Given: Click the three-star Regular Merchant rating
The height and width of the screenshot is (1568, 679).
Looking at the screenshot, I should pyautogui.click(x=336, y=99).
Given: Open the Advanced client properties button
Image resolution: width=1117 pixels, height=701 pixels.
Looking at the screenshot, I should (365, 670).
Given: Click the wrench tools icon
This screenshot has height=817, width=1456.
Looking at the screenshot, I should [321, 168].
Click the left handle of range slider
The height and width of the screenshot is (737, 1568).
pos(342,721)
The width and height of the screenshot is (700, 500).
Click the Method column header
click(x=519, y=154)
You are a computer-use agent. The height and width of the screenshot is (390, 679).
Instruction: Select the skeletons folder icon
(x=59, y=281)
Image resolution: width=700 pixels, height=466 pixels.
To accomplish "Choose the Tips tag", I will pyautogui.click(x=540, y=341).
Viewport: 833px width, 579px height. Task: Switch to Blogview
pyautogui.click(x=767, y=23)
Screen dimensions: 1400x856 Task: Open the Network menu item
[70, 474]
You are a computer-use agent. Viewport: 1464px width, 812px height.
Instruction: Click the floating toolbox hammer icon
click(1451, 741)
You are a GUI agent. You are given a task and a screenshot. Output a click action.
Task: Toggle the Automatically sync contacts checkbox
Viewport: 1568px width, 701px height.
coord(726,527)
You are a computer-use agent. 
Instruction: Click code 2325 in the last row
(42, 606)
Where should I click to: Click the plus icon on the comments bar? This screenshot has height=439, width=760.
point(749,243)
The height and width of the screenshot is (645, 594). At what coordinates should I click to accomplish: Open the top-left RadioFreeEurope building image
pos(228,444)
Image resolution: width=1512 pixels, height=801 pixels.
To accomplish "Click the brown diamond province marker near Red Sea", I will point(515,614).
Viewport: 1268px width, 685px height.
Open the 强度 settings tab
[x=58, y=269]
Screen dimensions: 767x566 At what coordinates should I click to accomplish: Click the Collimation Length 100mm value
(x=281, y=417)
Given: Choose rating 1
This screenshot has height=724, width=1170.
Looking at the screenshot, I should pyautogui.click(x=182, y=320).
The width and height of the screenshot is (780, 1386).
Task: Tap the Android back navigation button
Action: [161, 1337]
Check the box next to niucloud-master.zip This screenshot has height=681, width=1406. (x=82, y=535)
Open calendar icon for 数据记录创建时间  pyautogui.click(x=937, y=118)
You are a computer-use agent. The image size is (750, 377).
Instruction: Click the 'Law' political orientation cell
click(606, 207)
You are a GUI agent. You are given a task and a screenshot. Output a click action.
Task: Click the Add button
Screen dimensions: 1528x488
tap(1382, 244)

#####

Task to complete -> Copy out the records word for word, from the first line through the line containing "Looking at the screenshot, I should (365, 670).", and include that line.

Full solution ->
Given: Click the three-star Regular Merchant rating
The height and width of the screenshot is (1568, 679).
Looking at the screenshot, I should pyautogui.click(x=336, y=99).
Given: Open the Advanced client properties button
Image resolution: width=1117 pixels, height=701 pixels.
Looking at the screenshot, I should (365, 670).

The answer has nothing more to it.